**SUPPLIED ENTRIES:**
- - -

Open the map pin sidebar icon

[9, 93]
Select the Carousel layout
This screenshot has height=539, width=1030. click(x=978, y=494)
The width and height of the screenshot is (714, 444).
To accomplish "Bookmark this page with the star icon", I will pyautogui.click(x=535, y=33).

- - -

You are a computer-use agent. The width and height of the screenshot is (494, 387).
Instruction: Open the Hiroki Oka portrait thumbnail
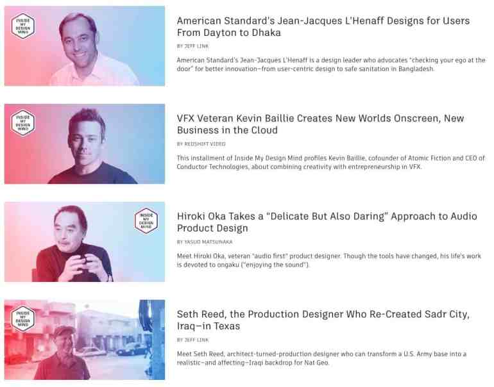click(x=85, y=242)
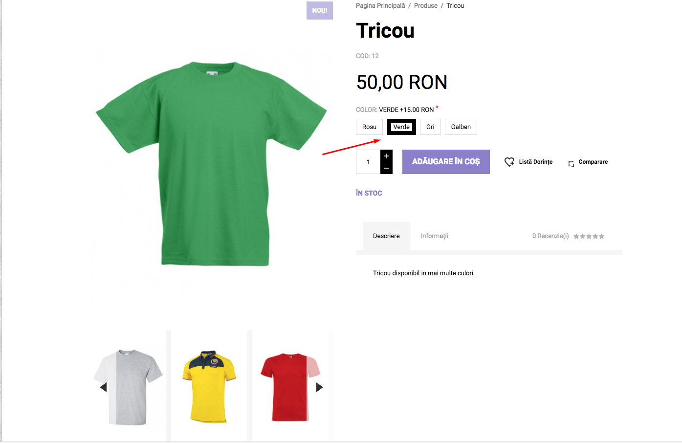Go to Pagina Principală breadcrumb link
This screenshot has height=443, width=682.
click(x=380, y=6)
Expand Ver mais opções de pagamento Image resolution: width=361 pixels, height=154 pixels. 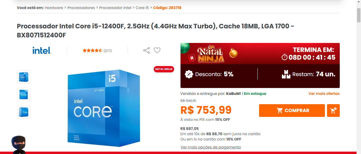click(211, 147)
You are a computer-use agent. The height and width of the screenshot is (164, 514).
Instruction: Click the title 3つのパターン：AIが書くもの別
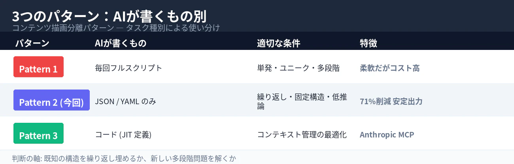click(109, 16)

- - -

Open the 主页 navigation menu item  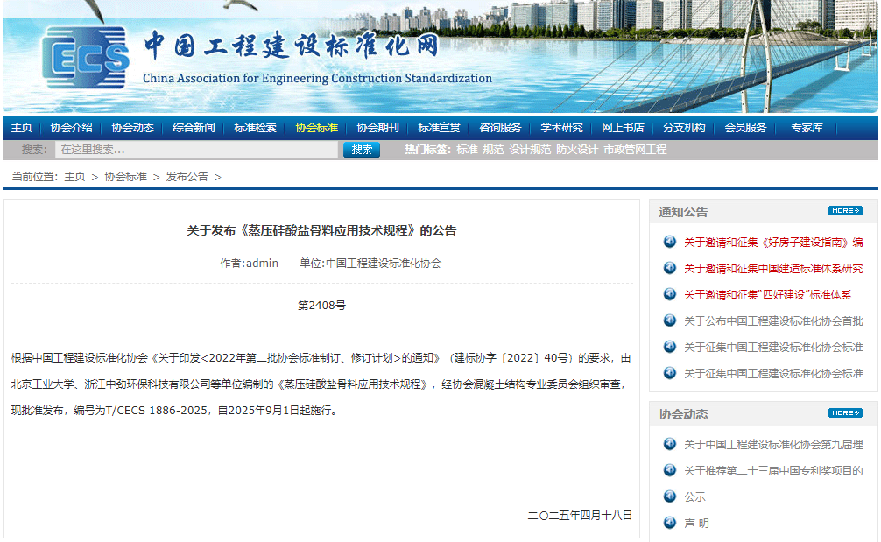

- - -

Within the material above, show every line that includes "agent".

**EXERCISE RESULT:**
You are a computer-use agent. The width and height of the screenshot is (494, 387).
You are a computer-use agent. The height and width of the screenshot is (164, 514).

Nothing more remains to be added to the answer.